I’m interested, although it might be a bit until I have time to test.

1 Like

Craig,

I was finally able to get to experimenting with this today, but am having trouble with the import process. Is the GEDCOM import button supposed to open a file chooser? How do I tell it which gedcom file to import? The button (nor the review button) seem to do anything. I followed the above instructions. What am I missing? Thanks.

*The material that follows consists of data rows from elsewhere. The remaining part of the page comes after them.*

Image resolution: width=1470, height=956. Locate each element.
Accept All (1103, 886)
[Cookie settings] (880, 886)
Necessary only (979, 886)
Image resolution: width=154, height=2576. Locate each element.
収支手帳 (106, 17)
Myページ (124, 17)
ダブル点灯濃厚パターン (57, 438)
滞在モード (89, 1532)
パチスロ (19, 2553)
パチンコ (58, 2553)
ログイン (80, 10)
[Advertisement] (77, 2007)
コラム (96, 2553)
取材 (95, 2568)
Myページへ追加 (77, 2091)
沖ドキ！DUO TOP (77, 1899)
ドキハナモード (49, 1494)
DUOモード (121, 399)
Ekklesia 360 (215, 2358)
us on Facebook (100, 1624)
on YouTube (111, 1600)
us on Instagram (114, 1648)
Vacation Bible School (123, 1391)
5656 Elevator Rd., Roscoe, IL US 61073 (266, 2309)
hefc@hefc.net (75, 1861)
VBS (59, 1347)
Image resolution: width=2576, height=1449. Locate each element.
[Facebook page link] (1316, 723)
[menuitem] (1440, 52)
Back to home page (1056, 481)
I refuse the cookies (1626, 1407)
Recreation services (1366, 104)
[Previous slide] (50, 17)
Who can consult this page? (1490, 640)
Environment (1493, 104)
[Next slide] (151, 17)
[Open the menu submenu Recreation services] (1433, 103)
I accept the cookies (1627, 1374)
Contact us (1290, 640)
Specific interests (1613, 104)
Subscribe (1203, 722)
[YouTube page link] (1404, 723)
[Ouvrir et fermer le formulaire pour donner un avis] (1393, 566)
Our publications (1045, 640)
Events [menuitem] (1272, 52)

Never mind. It seems to have something to do with the downloading of the empty 0.08 file. The button works in your Churchill demo. When I used that file to import a small gedcom of 29 individuals, it skipped all 29. From here on out, I’ll report the issues via github. I just wanted to make sure I started out on the right foot before I did that.

image

Thank you for this. It has been fixed and the demo has been updated to build 09 - prerelease 2.

I’ll try the update.

Aside from that issue my first try seemed to be smooth. A more detailed look coming soon.

1 Like

Finally getting to this. Exported all the tiddler plugins etc. to json, drug that to my existing copy of MK - was this correct, or should I have started w/ something else? The demo?

Ran into the same problem @HistoryBuff did - import button doesn’t do anything. As a matter of fact, the Review and Search buttons don’t do anything either…

According to info in the Control Panel I’m running at:

|TiddlyWiki version|5.2.3-prerelease|
|Memory Keeper version|0.0.09 prerelease 02|

So I’m stuck…

[UPDATE: I downloaded the demo version and the buttons work, but no individuals or events are imported. I added details to the GitHub issues…]

This typically means that the project file was not saved and reloaded after you imported the json file.

Clicking on any of the buttons on the GEDCOM tiddler should provide a prompt to load a GEDCOM file.

I have made two minor changes to the GEDCOM process., 1. when you do a REVEW it will now report how many lines were read. I’m wondering if the import was reading your file as a single line. To that end the other change I made was to support various end-of-line encodings. This is included 09 pre-release-03. You can download the json file here:

craigsturgeon.com/mk/memorykeeper_0.0.09-prerelease-03.json

Buttons all work now, so probably not properly reloaded…

Updated to 03, tried Review and Import - same results, but Review did not report how many lines were read, FYI.